CRISPR Delivered Anti-BCMA Car-T Therapy for Relapsed or Refractory Multiple Myeloma

Description

PRIMARY OBJECTIVES:

Dose Escalation:

I. To evaluate the safety and toxicity of administering Chimeric Antigen Receptor T Cells (CAR-T) cells targeting BCMA to participants with Relapsed or Refractory Multiple Myeloma (RRMM).

II. To determine the maximum tolerated dose (MTD) for anti-BCMA CAR-T cells.

Dose Expansion:

III. Determine whether administering conforming CAR T-cell product targeting BCMA to participants with RRMM increases the overall response rate (ORR) compared with historical data for non-CAR agents per International Myeloma Working Group (IMWG) response criteria.

IV. Determine whether administering conforming CAR T-cell product targeting BCMA to participants with RRMM lowers the Grade 2 or greater neurologic events to <10% in RRMM.

SECONDARY OBJECTIVES:

Dose Expansion:

I. To describe the efficacy of conforming CAR-T cell product targeting BCMA in participants with RRMM.

II. To evaluate the feasibility of manufacturing anti-BCMA CAR T-cells locally and ability to produce adequate quantities of vector positive T-cells.

III. To evaluate the safety and toxicity of conforming CAR-T cell product targeting BCMA to participants with RRMM.

EXPLORATORY OBJECTIVES:

I. To determine the degree and impact of CAR-T persistence following anti-BCMA CAR-T cell infusion, on clinical outcomes and safety.

II. Describe changes in health-related quality of life (HRQoL) using the European Organization for Research and Treatment of Cancer – Quality of Life C30 questionnaire (EORTC-QLQ-C30).

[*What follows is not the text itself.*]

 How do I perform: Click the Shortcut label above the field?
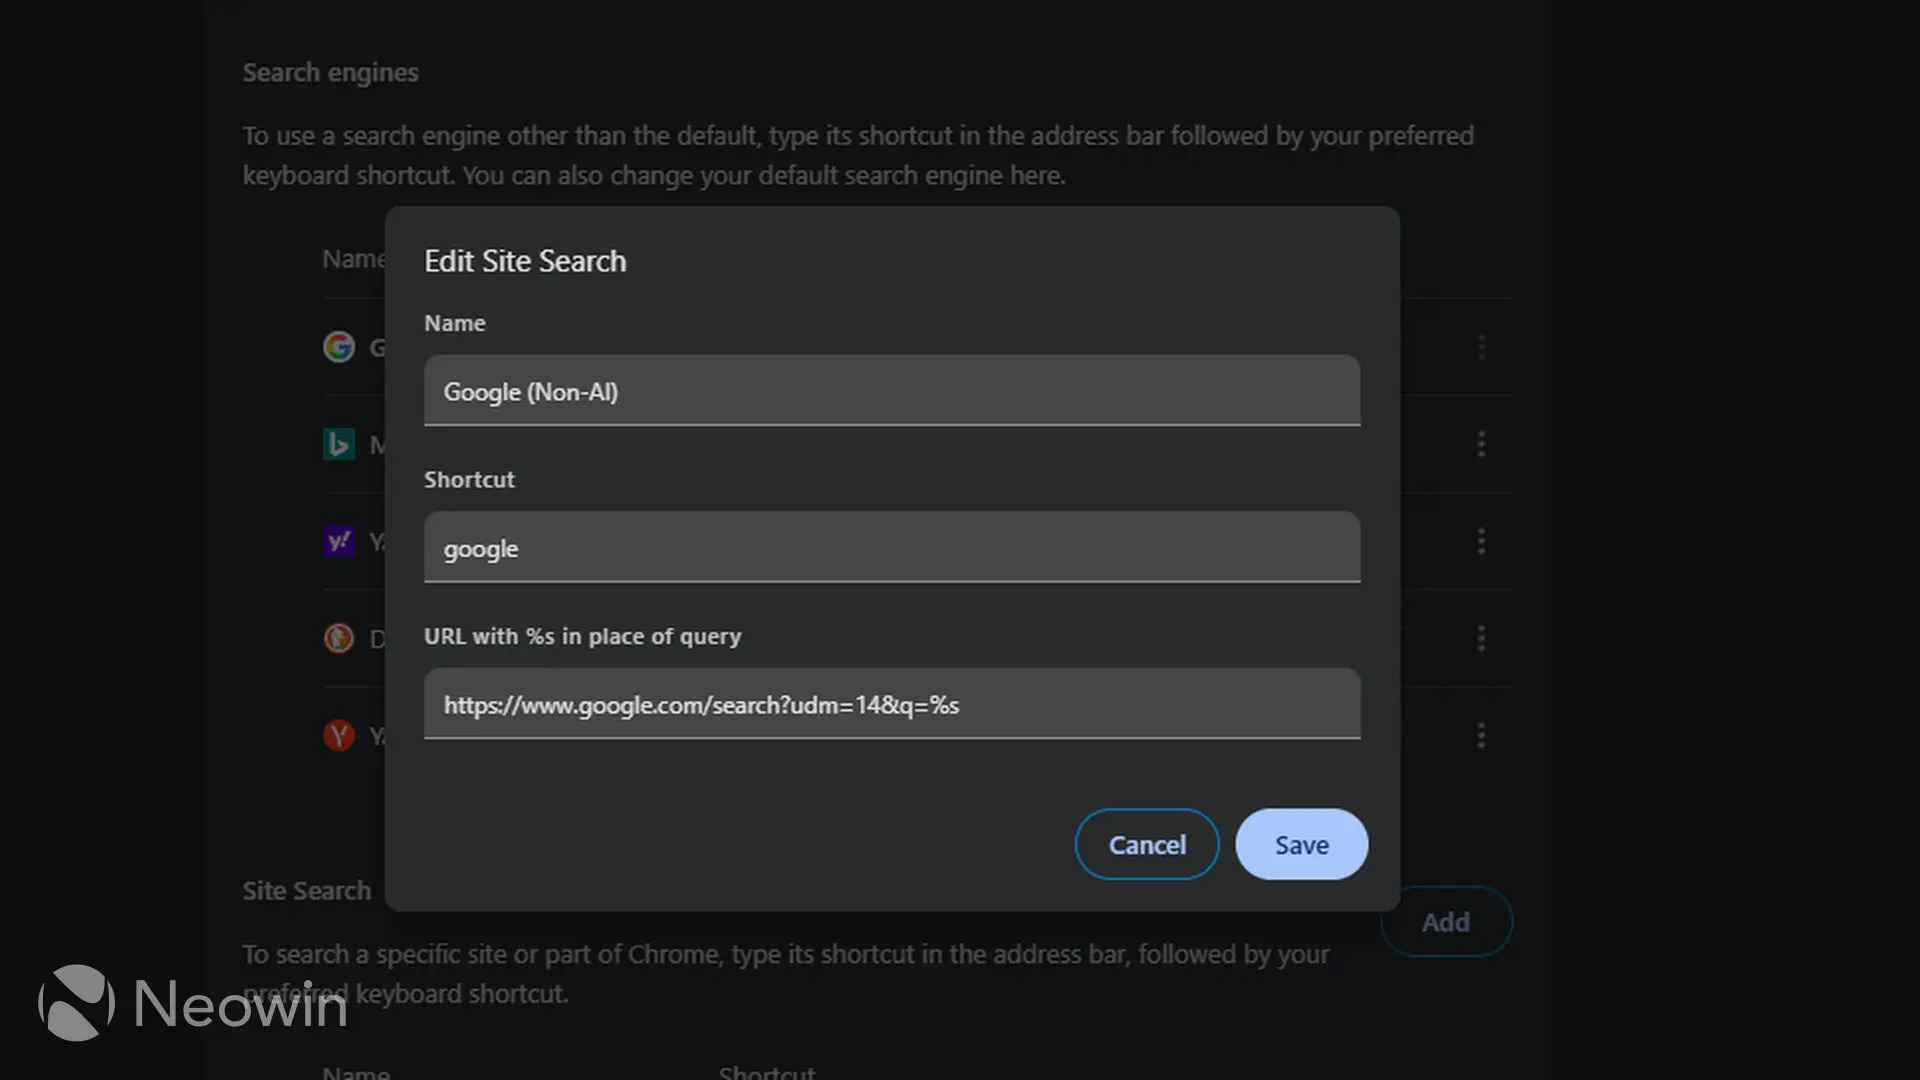[x=469, y=480]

III. To describe the efficacy of CAR-T cells targeting BCMA in participants with relapsed or refractory BCMA+ RRMM who were treated with product that did not meet one or more pre-specified release criteria (non-conforming product cohort).

OUTLINE:

Participants in both cohorts will undergo leukapheresis, receive lymphodepleting chemotherapy and then receive a single infusion of BCMA CAR-T therapy. After completion of study treatment, participants are followed up at 30, 60 and 90 days, 6 and 12 months, and then yearly for up to 15 years.